How can engineers successfully transition into leadership roles?
The path that engineers take to reach leadership roles is a process in and of itself: it takes time to develop the knowledge, skills and experience needed to effectively and confidently head up interdisciplinary teams to have a far-reaching impact on your organization and industry.
While there’s no specific formula that will guarantee your rise up the corporate ladder, there are some tangible steps you can take to expand your current level of responsibility, learn new skills and increase your credibility and respect.
Expand your current levels of responsibility
Whether or not your current position includes management or leadership, you can proactively expand your zone of influence, which can often open doors to roles with more responsibilities.
Start by pursuing opportunities to widen and diversify your skillset. If a new project comes up in an area just outside your usual focus, ask to be included.
Not only does this show initiative, but it enables you to collaborate with new people, expand your knowledge base and bolster your expertise. These are all skills essential to leadership.
Another strategy is to volunteer to attend conferences, trade shows and other industry-focused events to share the innovative work being done in your workplace.
This demonstrates that you have a proactive mindset and are eager to take initiative.
Develop essential skills for engineering leadership
You likely excel in your technical field, and your technical expertise may have prompted higher-ups to identify you as a high-performing employee on the leadership track.
The challenge, however, is that technical skills are different from the skills required to head up a project or team. Unfortunately, while many leaders may be technical experts, they lack the broad perspectives, emotional intelligence and communication skills that set effective leaders apart.
“They need to inspire and lead with robust and persuasive communication skills. They need to offer a compelling and differentiated strategic point of view. And they need to learn how to move beyond simply ‘doing; towards managing teams and projects to execute at a high level. “
Developing this kind of knowledge – and the leadership skills that go with it – may require stepping aside from your career and investing in additional education.
Expand technical knowledge while developing business acumen
One option is the MEL, an interdisciplinary master’s degree in engineering and leadership.
The MEL offers six industry-specific specializations that combine technical education taught by world-renowned experts from UBC Faculty of Applied Science with business education taught through one of Canada’s most acclaimed business schools.
Students gain new knowledge of their field, while also learning the communication, business and leadership skills needed to move into the next stage of their careers.
One required course introduces students to the six core business competencies of accounting, organizational behaviour and human resources, finance, marketing, business technology management and professional development. Students work with financial statements, develop marketing plans, and practice coaching skills and handling conflict through role-playing exercises.
“As you move up the career ladder, technical specialization does not matter as much as communication and being able to manage all facets of the business, from finance to marketing,” says Jiyan Pattarwala, who completed the MEL in High Performance Buildings.
“This was a crash course in these areas and is helping me to be a better leader.” Learn more about this course and how other students found it valuable for deepening their leadership skills.
Building confidence, gaining credibility
A program like the MEL offers other benefits to those who want to be leaders in their field.
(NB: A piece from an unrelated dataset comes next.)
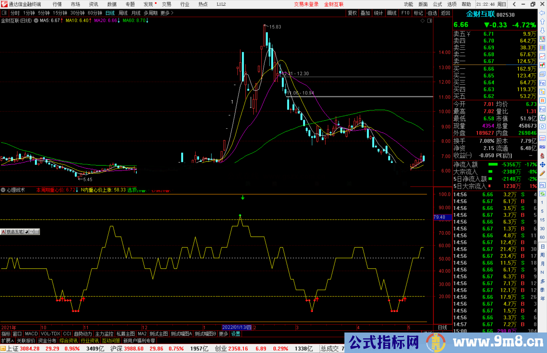Open indicator 设置 settings at the bottom

coord(235,334)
The industry-driven curriculum offers ample opportunities to push beyond your comfort zone, apply new knowledge and practice new skills that will help you to transition into leadership roles.
You’ll also be learning alongside students from diverse professional and personal backgrounds, which helps you develop emotional intelligence and the ability to form strong working relationships with those very different from you.
Engineers land leadership roles
Alumni of the program tell us that when they return to their careers, they have greater confidence as leaders – and the jump in responsibility in their roles shows that their employers do too.
A master’s degree in engineering leadership from a world-renowned university like UBC is a valuable credential when seeking your next position. It tells employers that you are comfortable with taking risks, are committed to investing in your professional development and that you have what it takes to succeed in a challenging interdisciplinary environment.
In short: it shows that you are ready to lead.